As we approached the shack, a black dog tied to a hitching post woke up and started barking. Someone called out, “Hush, Tecumseh.”
A loose-limbed, young man with a swivel eye stepped off the porch squinting in our direction. He had hobbled only a few steps toward us when his sparsely bearded jaw dropped. He whipped off his battered hat and turned his face away. “Pardon me, ma’am. I didn’t realize you wasn’t dressed yet.”
Ell looked down at her still-damp, tattered sleeveless blouse and white shorts then glanced at me in confusion.
“It’s okay, mister. She’s dressed. It just that we aren’t from around these parts.”
He turned back, chin up, head cocked to the side, as he eyed first me then Ell. “Me neither,” he said.
I offered my hand. “Micajah Fenton, sir. I take it you’re the telegraph operator here.”
“Caleb, sir. Caleb Bean from back O-hi-o way.” He put equal emphasis on each syllable. “Yes, sir. I operate the relay. Don’t see much walk-in business, though. You want to send a telegram? Looks like you two been havin’ a hard time of it. Lost the wheels offen your whatchamacallit there. Looks like your team done run off too.”

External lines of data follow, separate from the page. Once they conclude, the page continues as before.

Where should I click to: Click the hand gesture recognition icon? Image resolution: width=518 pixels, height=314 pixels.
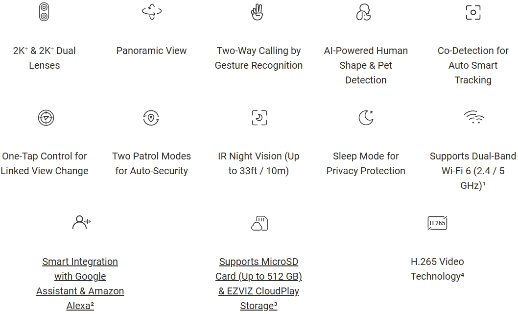[258, 12]
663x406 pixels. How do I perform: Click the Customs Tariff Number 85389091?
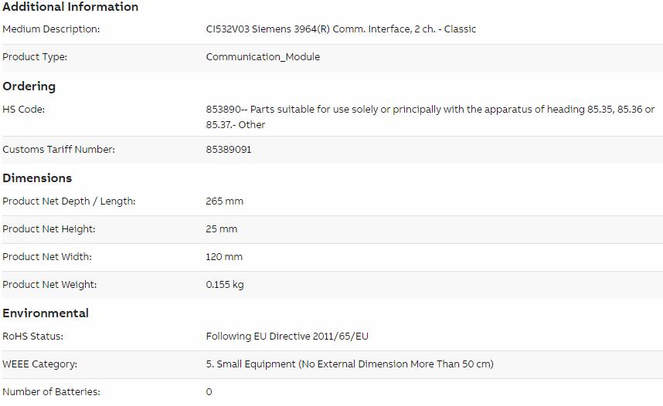[x=228, y=150]
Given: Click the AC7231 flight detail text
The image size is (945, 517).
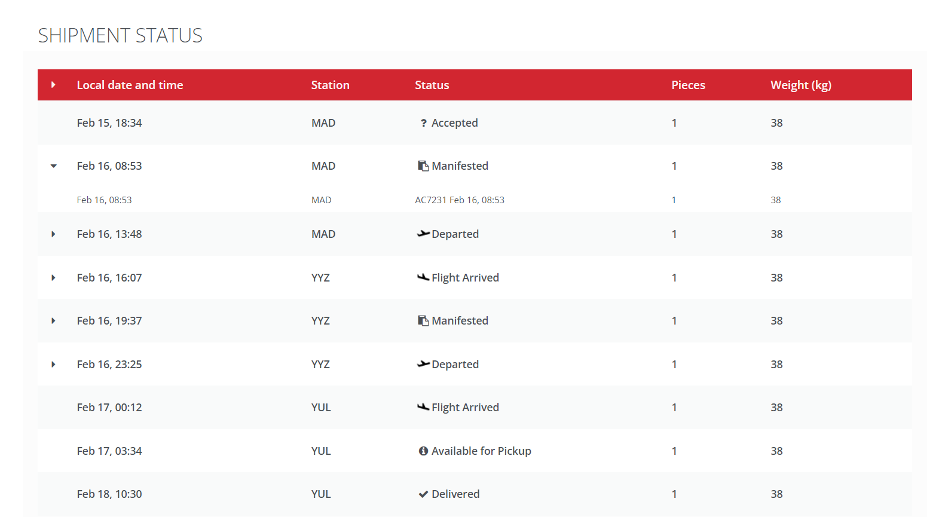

“Well, you’re right about having a hard time but, no, we don’t want to send a telegram. We’d be interested in a little bartering, though, if you have a mind to.”
At that, Caleb hitched up his pants and grew sly. “Well, I might favor negotiatin’ a trade or two. What did you have in mind, sir?”
“You in the market for a good Barlow?”
“I might be, yes, sir.”
I pulled out my hundred and seventy-dollar Boker pocketknife with its engraved images of elks and mountains and opened one of the surgical steel blades. Caleb’s sly indifference instantly transformed into fascination as I shaved hair off the top of my forearm. I snapped the blade shut and handed it to him. He clutched it with a reverence one might accord the Crown Jewels. “The handle is carved antler; blades are razor sharp, German steel. It will never rust and will last you the rest of your life.”
“Deal,” Caleb blurted out.
“Don’t you want to know what we want in trade?”
“Oh. Well, yeah, sure.” He glanced back down at the knife. “I just hope I got whatever it is.”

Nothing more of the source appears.